==== INFORMATION PROVIDED ====
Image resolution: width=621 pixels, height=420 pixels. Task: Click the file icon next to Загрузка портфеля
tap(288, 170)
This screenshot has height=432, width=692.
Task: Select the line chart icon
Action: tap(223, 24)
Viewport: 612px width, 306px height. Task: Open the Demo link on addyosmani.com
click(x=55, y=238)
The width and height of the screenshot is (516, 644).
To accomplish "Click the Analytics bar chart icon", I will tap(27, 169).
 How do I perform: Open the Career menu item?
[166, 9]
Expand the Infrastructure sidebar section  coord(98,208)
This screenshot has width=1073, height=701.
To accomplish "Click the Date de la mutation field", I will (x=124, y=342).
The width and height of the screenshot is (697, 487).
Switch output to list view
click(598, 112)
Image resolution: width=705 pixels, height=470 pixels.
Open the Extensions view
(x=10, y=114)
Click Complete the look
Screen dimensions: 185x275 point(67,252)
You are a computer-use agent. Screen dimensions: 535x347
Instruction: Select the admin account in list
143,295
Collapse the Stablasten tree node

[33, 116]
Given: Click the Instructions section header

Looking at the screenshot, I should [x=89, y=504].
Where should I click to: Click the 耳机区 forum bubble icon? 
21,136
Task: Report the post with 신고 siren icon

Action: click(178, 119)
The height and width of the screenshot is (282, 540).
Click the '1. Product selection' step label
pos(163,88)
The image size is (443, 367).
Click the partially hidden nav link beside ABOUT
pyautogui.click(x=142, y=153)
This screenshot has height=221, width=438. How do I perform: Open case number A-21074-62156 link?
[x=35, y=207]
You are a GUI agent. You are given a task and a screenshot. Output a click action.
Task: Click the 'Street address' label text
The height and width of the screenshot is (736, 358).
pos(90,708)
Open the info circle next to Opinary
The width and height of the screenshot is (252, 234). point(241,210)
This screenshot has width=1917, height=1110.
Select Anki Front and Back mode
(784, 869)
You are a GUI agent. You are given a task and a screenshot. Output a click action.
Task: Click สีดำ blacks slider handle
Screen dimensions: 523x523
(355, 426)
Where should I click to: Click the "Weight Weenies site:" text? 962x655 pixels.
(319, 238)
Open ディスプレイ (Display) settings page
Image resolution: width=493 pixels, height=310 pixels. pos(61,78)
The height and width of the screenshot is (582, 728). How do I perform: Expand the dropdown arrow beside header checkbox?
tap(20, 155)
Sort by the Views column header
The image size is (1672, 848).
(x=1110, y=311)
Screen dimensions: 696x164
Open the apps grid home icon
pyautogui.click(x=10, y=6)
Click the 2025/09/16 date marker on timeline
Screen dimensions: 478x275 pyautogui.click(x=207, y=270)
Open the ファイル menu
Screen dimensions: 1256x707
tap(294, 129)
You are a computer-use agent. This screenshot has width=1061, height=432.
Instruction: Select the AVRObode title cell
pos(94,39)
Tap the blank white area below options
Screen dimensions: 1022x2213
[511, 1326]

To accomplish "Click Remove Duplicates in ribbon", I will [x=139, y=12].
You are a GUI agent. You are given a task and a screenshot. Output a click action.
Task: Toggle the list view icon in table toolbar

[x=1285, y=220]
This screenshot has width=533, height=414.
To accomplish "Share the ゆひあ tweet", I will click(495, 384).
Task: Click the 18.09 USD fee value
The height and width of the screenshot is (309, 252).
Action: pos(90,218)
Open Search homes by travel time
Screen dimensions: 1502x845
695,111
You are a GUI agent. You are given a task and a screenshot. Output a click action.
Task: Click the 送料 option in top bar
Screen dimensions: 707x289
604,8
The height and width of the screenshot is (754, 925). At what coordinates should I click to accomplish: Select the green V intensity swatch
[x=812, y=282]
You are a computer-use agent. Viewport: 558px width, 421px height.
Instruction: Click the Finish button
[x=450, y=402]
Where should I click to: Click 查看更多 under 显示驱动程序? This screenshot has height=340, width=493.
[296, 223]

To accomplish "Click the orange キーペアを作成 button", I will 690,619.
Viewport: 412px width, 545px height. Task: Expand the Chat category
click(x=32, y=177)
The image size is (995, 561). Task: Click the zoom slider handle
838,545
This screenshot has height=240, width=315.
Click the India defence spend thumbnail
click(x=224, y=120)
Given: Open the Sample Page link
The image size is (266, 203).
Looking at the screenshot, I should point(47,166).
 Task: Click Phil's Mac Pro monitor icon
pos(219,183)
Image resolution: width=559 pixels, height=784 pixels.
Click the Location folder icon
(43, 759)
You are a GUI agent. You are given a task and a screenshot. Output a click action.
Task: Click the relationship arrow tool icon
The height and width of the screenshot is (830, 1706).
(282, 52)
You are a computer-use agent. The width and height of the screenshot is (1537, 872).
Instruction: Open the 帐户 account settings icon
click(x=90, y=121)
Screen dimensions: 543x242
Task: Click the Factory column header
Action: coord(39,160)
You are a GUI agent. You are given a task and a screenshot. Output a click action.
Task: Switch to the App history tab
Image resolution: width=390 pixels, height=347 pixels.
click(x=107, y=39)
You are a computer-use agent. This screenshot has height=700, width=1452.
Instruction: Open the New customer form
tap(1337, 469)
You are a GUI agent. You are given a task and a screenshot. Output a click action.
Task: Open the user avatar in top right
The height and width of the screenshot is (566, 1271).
====
**ACTIVITY**. Reproduce the records above exactly, from the first line to the line that holds "This screenshot has width=1073, height=701.", inclusive, and omit everything after it.

**WRITTEN ANSWER**.
Image resolution: width=621 pixels, height=420 pixels. Task: Click the file icon next to Загрузка портфеля
tap(288, 170)
This screenshot has height=432, width=692.
Task: Select the line chart icon
Action: tap(223, 24)
Viewport: 612px width, 306px height. Task: Open the Demo link on addyosmani.com
click(x=55, y=238)
The width and height of the screenshot is (516, 644).
To accomplish "Click the Analytics bar chart icon", I will tap(27, 169).
 How do I perform: Open the Career menu item?
[166, 9]
Expand the Infrastructure sidebar section  coord(98,208)
This screenshot has width=1073, height=701.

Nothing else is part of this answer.